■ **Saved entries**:
_ _ _

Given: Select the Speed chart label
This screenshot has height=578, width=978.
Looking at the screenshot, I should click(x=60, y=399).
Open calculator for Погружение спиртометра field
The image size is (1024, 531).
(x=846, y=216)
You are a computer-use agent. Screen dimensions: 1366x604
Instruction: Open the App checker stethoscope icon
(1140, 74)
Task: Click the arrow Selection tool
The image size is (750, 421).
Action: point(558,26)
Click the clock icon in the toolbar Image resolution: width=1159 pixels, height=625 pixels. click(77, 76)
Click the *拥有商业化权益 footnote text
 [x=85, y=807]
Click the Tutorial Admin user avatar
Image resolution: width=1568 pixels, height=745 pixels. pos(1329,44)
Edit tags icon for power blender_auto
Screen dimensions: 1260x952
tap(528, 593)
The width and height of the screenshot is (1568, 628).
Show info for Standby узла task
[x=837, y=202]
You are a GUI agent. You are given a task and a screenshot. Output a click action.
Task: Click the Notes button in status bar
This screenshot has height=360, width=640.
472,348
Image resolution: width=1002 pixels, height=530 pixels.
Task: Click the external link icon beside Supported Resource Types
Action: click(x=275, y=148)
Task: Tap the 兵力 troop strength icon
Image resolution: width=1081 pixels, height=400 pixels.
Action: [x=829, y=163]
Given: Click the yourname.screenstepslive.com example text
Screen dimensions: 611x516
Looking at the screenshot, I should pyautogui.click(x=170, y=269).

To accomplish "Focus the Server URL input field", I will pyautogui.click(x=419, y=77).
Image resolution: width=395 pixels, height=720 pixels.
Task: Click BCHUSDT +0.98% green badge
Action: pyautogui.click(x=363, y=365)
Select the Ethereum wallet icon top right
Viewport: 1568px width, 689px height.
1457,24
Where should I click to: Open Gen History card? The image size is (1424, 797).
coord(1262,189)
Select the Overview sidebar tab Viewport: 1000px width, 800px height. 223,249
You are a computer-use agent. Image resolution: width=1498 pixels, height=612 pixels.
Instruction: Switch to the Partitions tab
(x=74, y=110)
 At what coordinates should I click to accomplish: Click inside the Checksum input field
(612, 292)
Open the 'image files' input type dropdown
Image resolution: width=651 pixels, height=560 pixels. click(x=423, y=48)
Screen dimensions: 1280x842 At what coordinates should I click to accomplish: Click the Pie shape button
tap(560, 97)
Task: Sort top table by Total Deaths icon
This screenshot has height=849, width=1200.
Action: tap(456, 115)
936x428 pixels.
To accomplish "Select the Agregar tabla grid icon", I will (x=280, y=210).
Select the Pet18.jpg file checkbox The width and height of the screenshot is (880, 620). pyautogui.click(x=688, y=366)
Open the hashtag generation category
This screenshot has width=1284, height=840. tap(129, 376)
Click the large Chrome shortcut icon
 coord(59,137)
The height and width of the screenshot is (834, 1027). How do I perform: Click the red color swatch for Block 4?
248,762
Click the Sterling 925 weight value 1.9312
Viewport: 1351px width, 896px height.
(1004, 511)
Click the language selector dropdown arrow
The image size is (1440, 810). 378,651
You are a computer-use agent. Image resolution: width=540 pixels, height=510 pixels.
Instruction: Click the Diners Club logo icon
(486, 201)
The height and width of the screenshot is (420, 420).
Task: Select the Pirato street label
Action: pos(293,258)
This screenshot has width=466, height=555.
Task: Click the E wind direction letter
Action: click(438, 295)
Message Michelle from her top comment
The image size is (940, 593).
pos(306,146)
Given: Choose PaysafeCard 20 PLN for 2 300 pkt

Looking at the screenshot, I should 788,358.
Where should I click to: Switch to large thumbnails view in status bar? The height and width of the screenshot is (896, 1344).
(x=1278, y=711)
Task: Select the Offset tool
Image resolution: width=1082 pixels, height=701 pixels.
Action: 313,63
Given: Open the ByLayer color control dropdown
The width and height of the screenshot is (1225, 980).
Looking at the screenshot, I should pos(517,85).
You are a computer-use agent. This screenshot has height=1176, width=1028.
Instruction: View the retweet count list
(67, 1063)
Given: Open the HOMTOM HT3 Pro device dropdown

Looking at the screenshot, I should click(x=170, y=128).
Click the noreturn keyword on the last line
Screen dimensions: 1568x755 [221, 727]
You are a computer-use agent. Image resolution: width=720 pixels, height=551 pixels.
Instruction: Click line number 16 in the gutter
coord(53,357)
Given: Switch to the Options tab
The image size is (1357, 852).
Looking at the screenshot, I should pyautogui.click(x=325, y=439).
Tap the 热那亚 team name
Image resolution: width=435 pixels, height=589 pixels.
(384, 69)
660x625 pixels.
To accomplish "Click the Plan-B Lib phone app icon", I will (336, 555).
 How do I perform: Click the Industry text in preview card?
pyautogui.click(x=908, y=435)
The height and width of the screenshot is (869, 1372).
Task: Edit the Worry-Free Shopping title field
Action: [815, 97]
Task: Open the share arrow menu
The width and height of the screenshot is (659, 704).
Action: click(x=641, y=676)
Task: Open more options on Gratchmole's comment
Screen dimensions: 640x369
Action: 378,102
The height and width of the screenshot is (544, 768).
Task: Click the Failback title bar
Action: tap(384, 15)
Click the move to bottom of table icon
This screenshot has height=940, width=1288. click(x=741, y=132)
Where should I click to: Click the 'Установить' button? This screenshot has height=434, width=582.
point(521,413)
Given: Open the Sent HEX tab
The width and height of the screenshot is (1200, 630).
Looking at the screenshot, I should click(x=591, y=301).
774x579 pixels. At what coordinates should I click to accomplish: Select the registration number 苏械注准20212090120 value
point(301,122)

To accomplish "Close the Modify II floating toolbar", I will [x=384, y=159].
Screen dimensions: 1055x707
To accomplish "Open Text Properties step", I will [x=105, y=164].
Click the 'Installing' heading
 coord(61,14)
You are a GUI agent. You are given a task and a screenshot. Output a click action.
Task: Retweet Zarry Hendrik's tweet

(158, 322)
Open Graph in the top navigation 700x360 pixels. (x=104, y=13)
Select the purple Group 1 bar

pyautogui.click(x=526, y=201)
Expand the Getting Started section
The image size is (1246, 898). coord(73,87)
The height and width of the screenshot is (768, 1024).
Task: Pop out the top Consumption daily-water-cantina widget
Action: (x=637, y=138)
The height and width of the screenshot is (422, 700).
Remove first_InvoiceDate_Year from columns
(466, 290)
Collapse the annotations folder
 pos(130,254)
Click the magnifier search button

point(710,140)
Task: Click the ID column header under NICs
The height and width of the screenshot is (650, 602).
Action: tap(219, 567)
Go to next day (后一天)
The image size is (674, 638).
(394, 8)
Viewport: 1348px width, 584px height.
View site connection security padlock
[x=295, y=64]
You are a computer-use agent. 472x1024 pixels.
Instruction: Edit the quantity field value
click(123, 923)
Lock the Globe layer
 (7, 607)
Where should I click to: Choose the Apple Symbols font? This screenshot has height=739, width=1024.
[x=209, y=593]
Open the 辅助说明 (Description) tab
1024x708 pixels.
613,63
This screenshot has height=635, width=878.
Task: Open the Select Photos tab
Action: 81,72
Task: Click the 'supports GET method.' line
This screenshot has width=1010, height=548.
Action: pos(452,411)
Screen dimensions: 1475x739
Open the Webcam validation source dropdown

_ _ _

■ **About this exercise**:
Each record above must be restated in full, word for word.

■ **Result below**:
Given: Select the Speed chart label
This screenshot has height=578, width=978.
Looking at the screenshot, I should click(x=60, y=399).
Open calculator for Погружение спиртометра field
The image size is (1024, 531).
(x=846, y=216)
You are a computer-use agent. Screen dimensions: 1366x604
Instruction: Open the App checker stethoscope icon
(1140, 74)
Task: Click the arrow Selection tool
The image size is (750, 421).
Action: point(558,26)
Click the clock icon in the toolbar Image resolution: width=1159 pixels, height=625 pixels. click(77, 76)
Click the *拥有商业化权益 footnote text
 [x=85, y=807]
Click the Tutorial Admin user avatar
Image resolution: width=1568 pixels, height=745 pixels. pos(1329,44)
Edit tags icon for power blender_auto
Screen dimensions: 1260x952
tap(528, 593)
The width and height of the screenshot is (1568, 628).
Show info for Standby узла task
[x=837, y=202]
You are a GUI agent. You are given a task and a screenshot. Output a click action.
Task: Click the Notes button in status bar
This screenshot has height=360, width=640.
472,348
Image resolution: width=1002 pixels, height=530 pixels.
Task: Click the external link icon beside Supported Resource Types
Action: click(x=275, y=148)
Task: Tap the 兵力 troop strength icon
Image resolution: width=1081 pixels, height=400 pixels.
Action: [x=829, y=163]
Given: Click the yourname.screenstepslive.com example text
Screen dimensions: 611x516
Looking at the screenshot, I should pyautogui.click(x=170, y=269).

To accomplish "Focus the Server URL input field", I will pyautogui.click(x=419, y=77).
Image resolution: width=395 pixels, height=720 pixels.
Task: Click BCHUSDT +0.98% green badge
Action: pyautogui.click(x=363, y=365)
Select the Ethereum wallet icon top right
Viewport: 1568px width, 689px height.
1457,24
Where should I click to: Open Gen History card? The image size is (1424, 797).
coord(1262,189)
Select the Overview sidebar tab Viewport: 1000px width, 800px height. 223,249
You are a computer-use agent. Image resolution: width=1498 pixels, height=612 pixels.
Instruction: Switch to the Partitions tab
(x=74, y=110)
 At what coordinates should I click to accomplish: Click inside the Checksum input field
(612, 292)
Open the 'image files' input type dropdown
Image resolution: width=651 pixels, height=560 pixels. click(x=423, y=48)
Screen dimensions: 1280x842 At what coordinates should I click to accomplish: Click the Pie shape button
tap(560, 97)
Task: Sort top table by Total Deaths icon
This screenshot has height=849, width=1200.
Action: tap(456, 115)
936x428 pixels.
To accomplish "Select the Agregar tabla grid icon", I will (x=280, y=210).
Select the Pet18.jpg file checkbox The width and height of the screenshot is (880, 620). pyautogui.click(x=688, y=366)
Open the hashtag generation category
This screenshot has width=1284, height=840. tap(129, 376)
Click the large Chrome shortcut icon
 coord(59,137)
The height and width of the screenshot is (834, 1027). How do I perform: Click the red color swatch for Block 4?
248,762
Click the Sterling 925 weight value 1.9312
Viewport: 1351px width, 896px height.
(1004, 511)
Click the language selector dropdown arrow
The image size is (1440, 810). 378,651
You are a computer-use agent. Image resolution: width=540 pixels, height=510 pixels.
Instruction: Click the Diners Club logo icon
(486, 201)
The height and width of the screenshot is (420, 420).
Task: Select the Pirato street label
Action: pos(293,258)
This screenshot has width=466, height=555.
Task: Click the E wind direction letter
Action: click(438, 295)
Message Michelle from her top comment
The image size is (940, 593).
pos(306,146)
Given: Choose PaysafeCard 20 PLN for 2 300 pkt

Looking at the screenshot, I should 788,358.
Where should I click to: Switch to large thumbnails view in status bar? The height and width of the screenshot is (896, 1344).
(x=1278, y=711)
Task: Select the Offset tool
Image resolution: width=1082 pixels, height=701 pixels.
Action: 313,63
Given: Open the ByLayer color control dropdown
The width and height of the screenshot is (1225, 980).
Looking at the screenshot, I should pos(517,85).
You are a computer-use agent. This screenshot has height=1176, width=1028.
Instruction: View the retweet count list
(67, 1063)
Given: Open the HOMTOM HT3 Pro device dropdown

Looking at the screenshot, I should click(x=170, y=128).
Click the noreturn keyword on the last line
Screen dimensions: 1568x755 [221, 727]
You are a computer-use agent. Image resolution: width=720 pixels, height=551 pixels.
Instruction: Click line number 16 in the gutter
coord(53,357)
Given: Switch to the Options tab
The image size is (1357, 852).
Looking at the screenshot, I should pyautogui.click(x=325, y=439).
Tap the 热那亚 team name
Image resolution: width=435 pixels, height=589 pixels.
(384, 69)
660x625 pixels.
To accomplish "Click the Plan-B Lib phone app icon", I will (336, 555).
 How do I perform: Click the Industry text in preview card?
pyautogui.click(x=908, y=435)
The height and width of the screenshot is (869, 1372).
Task: Edit the Worry-Free Shopping title field
Action: [815, 97]
Task: Open the share arrow menu
The width and height of the screenshot is (659, 704).
Action: click(x=641, y=676)
Task: Open more options on Gratchmole's comment
Screen dimensions: 640x369
Action: 378,102
The height and width of the screenshot is (544, 768).
Task: Click the Failback title bar
Action: tap(384, 15)
Click the move to bottom of table icon
This screenshot has height=940, width=1288. click(x=741, y=132)
Where should I click to: Click the 'Установить' button? This screenshot has height=434, width=582.
point(521,413)
Given: Open the Sent HEX tab
The width and height of the screenshot is (1200, 630).
Looking at the screenshot, I should click(x=591, y=301).
774x579 pixels. At what coordinates should I click to accomplish: Select the registration number 苏械注准20212090120 value
point(301,122)

To accomplish "Close the Modify II floating toolbar", I will [x=384, y=159].
Screen dimensions: 1055x707
To accomplish "Open Text Properties step", I will [x=105, y=164].
Click the 'Installing' heading
 coord(61,14)
You are a GUI agent. You are given a task and a screenshot. Output a click action.
Task: Retweet Zarry Hendrik's tweet

(158, 322)
Open Graph in the top navigation 700x360 pixels. (x=104, y=13)
Select the purple Group 1 bar

pyautogui.click(x=526, y=201)
Expand the Getting Started section
The image size is (1246, 898). coord(73,87)
The height and width of the screenshot is (768, 1024).
Task: Pop out the top Consumption daily-water-cantina widget
Action: (x=637, y=138)
The height and width of the screenshot is (422, 700).
Remove first_InvoiceDate_Year from columns
(466, 290)
Collapse the annotations folder
 pos(130,254)
Click the magnifier search button

point(710,140)
Task: Click the ID column header under NICs
The height and width of the screenshot is (650, 602).
Action: tap(219, 567)
Go to next day (后一天)
The image size is (674, 638).
(394, 8)
Viewport: 1348px width, 584px height.
View site connection security padlock
[x=295, y=64]
You are a computer-use agent. 472x1024 pixels.
Instruction: Edit the quantity field value
click(123, 923)
Lock the Globe layer
 (7, 607)
Where should I click to: Choose the Apple Symbols font? This screenshot has height=739, width=1024.
[x=209, y=593]
Open the 辅助说明 (Description) tab
1024x708 pixels.
613,63
This screenshot has height=635, width=878.
Task: Open the Select Photos tab
Action: 81,72
Task: Click the 'supports GET method.' line
This screenshot has width=1010, height=548.
Action: pos(452,411)
Screen dimensions: 1475x739
Open the Webcam validation source dropdown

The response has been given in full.